Unfortunately, we know that without basic reform, Iran won’t learn much today. By the way, in my other home, Yemen, a poorer but more progressive Islamic state, you can scoop a “get-out-of-jail-free” pass if connected with the right tribe.
For example, a few months ago, 10 jailbirds, including a couple of key suspects in the bombing of the USS Cole in 2000, reportedly dug through a rock-hard washroom floor in Aden with, yes, their bare hands.
Three confused guards were suspended, and the Yemeni government offered $10,000 US for the recapture of the motley crew. Meanwhile, reports abound of plenty of other Yemenis jailed over questionable circumstances, without charges.
And Yemen’s local precinct houses aren’t the Hilton. Want food? Ask your family. Your bed? Try the floor. Sorry, no sheets. Yes, you’re crammed with dozens into a space the size of an average Canadian living room. You need the toilet? Pay the guard. It’s all enough to make you cry.
But back to telling lies. It’s human nature. Adam blamed Eve. Eve blamed the serpent. The serpent blamed God. Nobody likes to ‘fess up. Yet in the Middle East, denial can be a fine art. If on the receiving end, don’t take it personally. It’s just a tradition practised to preserve honour.
Remember how westerners laughed at Mohammed Saeed Sahaf, the outrageously comical Misinformation Minister of Iraq who insisted Iraqis were routing coalition troops, when Iraqi troops were in fact running away, at times literally in their underwear? Arabs didn’t laugh. But most didn’t believe Sahaf either. They knew he was simply trying to save Iraqi face.
In fact, in my experience, Arabs will take westerners at face value, but they’ll look to the subtle meanings behind the words of fellow Arabs. So we shouldn’t be surprised that Iran initially claimed Kazemi died of a stroke, then threw in a red herring, blasting Canada for the police killing of a young machete-wielding Iranian in Vancouver, self-defence or not. It’s classic deflection.
Ottawa needs to recognize such cultural nuances while holding Iran’s feet to the fire. In doing so, Ottawa can also learn its own lesson, namely that it needs to take seriously Canadians overseas, particularly those in volatile areas.

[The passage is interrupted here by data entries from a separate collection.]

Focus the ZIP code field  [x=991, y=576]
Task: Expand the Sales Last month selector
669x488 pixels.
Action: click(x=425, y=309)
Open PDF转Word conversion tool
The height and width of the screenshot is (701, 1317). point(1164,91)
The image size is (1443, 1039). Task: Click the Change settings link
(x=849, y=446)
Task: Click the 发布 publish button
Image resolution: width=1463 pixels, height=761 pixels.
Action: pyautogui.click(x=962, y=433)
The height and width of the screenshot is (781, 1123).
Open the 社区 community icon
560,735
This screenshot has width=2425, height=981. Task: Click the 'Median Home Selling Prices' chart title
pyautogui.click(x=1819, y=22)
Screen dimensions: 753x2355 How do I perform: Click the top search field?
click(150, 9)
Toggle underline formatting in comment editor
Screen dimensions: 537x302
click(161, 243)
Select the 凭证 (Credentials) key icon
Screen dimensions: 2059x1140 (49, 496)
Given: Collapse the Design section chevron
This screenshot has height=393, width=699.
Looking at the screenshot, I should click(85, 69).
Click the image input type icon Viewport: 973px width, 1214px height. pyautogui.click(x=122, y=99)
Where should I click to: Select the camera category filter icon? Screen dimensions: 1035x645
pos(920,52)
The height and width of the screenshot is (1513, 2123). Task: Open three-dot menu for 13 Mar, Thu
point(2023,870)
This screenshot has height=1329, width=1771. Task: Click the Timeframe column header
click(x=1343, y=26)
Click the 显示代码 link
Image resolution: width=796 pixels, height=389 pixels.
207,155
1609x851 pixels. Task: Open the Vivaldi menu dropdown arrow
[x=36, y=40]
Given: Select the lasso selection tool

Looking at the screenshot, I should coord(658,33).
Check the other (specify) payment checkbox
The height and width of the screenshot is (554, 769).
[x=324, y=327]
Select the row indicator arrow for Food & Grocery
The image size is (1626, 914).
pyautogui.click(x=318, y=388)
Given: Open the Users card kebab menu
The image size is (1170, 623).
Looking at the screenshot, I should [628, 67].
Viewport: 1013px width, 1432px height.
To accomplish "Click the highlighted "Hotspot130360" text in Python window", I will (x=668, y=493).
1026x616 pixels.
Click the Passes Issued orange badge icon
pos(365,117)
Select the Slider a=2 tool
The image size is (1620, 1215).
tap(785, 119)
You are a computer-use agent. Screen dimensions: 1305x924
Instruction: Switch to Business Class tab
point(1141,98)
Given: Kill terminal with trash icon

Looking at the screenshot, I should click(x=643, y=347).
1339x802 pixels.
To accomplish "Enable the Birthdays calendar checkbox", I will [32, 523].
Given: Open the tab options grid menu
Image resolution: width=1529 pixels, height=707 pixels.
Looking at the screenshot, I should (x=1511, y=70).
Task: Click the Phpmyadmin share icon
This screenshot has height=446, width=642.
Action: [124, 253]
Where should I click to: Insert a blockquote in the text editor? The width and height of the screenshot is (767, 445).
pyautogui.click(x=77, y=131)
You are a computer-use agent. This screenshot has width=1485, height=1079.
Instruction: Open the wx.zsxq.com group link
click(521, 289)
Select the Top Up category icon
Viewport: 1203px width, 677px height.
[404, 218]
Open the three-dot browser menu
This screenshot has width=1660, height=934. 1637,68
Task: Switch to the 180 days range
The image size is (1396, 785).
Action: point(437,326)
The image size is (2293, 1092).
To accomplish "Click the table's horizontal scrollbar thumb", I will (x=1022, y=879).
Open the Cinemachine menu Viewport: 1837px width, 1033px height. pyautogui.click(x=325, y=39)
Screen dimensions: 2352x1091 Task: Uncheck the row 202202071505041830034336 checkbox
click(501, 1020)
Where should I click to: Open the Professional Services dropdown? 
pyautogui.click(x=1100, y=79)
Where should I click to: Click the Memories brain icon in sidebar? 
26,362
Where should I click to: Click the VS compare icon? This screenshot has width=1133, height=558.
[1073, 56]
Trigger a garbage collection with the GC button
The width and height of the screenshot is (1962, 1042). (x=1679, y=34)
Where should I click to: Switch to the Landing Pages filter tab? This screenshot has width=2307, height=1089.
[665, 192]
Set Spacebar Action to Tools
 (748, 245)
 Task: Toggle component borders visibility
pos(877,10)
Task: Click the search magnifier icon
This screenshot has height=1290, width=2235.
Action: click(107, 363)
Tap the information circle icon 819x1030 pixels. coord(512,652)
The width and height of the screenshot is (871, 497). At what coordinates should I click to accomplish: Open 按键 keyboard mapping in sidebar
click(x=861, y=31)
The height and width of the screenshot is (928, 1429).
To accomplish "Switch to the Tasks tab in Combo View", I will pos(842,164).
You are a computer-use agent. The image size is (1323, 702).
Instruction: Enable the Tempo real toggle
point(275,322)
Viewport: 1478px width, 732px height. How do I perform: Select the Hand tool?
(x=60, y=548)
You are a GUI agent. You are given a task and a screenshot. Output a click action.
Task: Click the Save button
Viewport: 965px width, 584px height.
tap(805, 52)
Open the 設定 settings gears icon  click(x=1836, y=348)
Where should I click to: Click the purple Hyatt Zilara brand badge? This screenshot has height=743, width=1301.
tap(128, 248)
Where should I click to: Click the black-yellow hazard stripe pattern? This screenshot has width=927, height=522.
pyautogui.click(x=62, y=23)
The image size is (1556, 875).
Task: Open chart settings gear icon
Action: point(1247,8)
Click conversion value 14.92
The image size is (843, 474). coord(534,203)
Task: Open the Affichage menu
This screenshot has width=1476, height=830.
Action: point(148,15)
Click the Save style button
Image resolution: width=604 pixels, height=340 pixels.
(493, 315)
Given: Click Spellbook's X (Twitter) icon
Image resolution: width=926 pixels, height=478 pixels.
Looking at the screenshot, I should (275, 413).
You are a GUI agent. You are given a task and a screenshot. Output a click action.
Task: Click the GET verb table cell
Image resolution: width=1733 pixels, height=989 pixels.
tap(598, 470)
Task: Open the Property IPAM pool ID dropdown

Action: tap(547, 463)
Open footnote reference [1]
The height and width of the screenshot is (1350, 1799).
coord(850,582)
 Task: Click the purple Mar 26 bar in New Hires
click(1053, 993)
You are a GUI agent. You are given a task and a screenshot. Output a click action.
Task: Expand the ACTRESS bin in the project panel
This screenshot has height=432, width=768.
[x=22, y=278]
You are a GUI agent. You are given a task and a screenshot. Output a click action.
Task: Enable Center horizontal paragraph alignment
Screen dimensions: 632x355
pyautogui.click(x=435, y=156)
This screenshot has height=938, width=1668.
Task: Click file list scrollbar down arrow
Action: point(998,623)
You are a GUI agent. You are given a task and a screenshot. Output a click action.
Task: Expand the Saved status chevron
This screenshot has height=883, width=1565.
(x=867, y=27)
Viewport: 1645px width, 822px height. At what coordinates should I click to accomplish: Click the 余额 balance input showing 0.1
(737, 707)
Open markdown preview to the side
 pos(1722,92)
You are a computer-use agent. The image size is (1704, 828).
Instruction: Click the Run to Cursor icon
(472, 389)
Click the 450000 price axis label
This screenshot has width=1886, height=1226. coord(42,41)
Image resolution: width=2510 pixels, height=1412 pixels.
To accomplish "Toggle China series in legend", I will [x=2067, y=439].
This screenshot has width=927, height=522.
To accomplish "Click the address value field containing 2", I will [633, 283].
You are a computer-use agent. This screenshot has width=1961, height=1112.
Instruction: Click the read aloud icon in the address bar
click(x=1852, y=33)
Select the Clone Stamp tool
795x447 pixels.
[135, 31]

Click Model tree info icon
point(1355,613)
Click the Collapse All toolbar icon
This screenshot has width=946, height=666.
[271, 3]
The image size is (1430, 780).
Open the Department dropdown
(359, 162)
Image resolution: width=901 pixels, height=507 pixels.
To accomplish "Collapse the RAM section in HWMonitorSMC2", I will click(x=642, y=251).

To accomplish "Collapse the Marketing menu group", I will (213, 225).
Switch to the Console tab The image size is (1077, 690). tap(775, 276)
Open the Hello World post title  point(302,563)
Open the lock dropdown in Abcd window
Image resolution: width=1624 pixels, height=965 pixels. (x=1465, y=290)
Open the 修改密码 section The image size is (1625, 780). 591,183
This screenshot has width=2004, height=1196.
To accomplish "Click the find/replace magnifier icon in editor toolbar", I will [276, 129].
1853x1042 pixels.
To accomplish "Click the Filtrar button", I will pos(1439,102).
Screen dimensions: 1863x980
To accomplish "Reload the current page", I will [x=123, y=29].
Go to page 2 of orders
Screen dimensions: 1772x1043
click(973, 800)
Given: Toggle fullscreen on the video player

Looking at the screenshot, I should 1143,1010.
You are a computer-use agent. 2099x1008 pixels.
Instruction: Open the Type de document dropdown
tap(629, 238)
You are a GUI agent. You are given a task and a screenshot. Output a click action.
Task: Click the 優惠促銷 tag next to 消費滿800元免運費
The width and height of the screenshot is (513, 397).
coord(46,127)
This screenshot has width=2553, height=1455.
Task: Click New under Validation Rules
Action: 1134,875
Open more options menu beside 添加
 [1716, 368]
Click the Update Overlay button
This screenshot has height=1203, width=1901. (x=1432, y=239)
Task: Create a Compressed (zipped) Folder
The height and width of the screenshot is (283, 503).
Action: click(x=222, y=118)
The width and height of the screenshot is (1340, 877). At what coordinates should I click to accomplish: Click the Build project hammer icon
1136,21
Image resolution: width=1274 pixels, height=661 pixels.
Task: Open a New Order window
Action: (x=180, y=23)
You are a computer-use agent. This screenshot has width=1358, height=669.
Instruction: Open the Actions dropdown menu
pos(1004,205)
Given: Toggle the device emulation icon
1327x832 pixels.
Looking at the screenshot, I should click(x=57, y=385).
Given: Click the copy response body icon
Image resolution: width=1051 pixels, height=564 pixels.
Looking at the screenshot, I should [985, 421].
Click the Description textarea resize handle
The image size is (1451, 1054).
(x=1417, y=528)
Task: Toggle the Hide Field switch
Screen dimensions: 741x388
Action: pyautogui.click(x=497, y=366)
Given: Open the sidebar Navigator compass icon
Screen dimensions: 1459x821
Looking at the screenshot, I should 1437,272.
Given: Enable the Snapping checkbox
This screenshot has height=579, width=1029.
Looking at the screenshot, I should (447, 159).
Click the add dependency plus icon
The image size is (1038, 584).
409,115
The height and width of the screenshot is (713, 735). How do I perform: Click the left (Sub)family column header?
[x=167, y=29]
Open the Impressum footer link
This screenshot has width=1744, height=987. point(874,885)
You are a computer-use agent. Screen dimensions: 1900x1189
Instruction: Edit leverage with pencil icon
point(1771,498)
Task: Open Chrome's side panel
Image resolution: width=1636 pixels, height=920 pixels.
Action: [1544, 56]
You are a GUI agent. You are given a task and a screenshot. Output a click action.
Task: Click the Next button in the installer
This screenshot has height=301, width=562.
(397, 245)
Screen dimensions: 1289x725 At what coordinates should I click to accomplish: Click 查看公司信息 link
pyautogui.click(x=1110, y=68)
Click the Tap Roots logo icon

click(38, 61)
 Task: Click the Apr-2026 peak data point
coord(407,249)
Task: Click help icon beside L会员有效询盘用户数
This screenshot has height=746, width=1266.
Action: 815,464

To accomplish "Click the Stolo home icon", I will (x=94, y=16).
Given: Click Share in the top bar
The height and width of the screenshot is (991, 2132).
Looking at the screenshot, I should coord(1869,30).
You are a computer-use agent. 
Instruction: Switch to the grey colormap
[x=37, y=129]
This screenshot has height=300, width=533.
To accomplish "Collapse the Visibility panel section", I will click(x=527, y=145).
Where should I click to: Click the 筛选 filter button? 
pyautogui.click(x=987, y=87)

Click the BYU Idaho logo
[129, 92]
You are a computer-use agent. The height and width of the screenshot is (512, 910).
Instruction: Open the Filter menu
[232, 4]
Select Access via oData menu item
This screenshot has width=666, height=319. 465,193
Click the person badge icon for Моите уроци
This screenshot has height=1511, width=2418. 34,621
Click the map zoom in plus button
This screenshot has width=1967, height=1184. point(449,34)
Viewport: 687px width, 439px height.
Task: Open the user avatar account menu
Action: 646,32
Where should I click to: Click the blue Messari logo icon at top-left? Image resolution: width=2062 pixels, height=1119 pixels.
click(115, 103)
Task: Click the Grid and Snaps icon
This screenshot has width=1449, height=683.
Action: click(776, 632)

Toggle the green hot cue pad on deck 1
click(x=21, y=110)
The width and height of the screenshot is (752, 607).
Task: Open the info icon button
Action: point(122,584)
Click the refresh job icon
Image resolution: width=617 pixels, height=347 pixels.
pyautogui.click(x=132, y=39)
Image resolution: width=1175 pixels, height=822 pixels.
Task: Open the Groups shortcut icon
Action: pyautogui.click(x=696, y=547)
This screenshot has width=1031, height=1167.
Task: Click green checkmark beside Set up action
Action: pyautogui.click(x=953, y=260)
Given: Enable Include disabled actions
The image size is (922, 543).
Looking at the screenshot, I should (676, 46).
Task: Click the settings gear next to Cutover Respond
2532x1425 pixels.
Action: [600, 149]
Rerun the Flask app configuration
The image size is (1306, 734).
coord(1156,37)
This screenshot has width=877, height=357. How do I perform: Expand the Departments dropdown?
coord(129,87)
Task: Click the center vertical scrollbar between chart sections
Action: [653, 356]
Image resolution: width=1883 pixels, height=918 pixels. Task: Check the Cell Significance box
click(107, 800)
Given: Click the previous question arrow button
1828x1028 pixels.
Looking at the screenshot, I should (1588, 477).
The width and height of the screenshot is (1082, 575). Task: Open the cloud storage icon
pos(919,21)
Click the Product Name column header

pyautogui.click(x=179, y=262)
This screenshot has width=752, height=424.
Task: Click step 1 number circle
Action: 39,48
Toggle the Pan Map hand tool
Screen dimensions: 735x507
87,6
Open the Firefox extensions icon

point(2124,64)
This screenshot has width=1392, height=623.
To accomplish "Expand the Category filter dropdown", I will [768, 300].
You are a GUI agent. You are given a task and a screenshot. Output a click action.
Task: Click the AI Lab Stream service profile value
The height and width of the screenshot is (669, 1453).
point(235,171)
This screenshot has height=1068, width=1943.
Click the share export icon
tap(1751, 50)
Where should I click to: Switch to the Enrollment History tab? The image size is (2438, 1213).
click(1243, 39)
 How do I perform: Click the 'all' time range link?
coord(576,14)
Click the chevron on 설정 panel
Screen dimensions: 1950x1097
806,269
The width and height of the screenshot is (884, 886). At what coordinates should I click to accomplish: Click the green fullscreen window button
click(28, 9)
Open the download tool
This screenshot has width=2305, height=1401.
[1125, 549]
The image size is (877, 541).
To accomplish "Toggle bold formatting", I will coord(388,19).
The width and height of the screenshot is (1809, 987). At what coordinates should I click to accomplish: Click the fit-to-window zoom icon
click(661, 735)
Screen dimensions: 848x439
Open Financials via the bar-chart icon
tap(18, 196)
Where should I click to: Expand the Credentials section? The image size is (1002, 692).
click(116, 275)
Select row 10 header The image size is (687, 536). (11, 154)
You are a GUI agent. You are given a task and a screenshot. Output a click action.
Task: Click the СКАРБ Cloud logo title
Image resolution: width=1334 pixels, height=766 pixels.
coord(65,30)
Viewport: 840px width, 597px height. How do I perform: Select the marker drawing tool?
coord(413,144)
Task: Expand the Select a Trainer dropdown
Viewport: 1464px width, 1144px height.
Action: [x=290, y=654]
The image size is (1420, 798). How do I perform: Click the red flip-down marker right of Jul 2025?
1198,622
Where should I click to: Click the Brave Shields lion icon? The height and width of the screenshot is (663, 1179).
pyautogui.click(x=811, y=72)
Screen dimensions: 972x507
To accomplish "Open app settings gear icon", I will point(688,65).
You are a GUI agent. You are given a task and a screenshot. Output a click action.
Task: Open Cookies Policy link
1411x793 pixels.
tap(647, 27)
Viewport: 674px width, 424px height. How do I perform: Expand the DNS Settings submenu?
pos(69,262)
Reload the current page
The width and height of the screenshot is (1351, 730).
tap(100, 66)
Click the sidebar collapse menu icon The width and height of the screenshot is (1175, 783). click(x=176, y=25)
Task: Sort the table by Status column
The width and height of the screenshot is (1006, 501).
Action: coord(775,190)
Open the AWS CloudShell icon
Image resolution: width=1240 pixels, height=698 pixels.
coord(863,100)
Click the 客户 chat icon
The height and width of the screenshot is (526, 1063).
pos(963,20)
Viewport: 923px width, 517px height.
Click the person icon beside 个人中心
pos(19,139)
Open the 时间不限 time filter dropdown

For example, Nova Scotian William Sampson, a businessperson in Saudi Arabia, waits in jail there facing execution over questionable charges more than two years after arrest. Gar Knutson (L — Elgin-Middlesex-London), Canada’s secretary of state for Central and Eastern Europe and the Middle East, tells me Ottawa can try to put diplomatic pressure on rogue countries mistreating Canadians. “But at the end of the day, we don’t have any great power. Every country is sovereign and people have to play by the rules of that country.”
Fair enough. Those who travel to unstable areas know the risks. But if a passport from a world-class nation such as Canada is essentially useless when it really counts, why not just travel with a hockey card in your back pocket? Surely Canadian citizenship offers more. My physician wife and I believe it does. And since our desire is to see people live healthfully and free, things rather Canadian, we work in Yemen.
In the fall we return there, now with our infant daughter. It’s called giving to others some of what you’ve been blessed with yourself.
I suggest Kazemi had similar thoughts. That’s why she was in Iran.
Her death should leave behind more than a trail of deceit and political justification. It should shine the light on, if nothing else, the need to protect the many other Canadians now living abroad.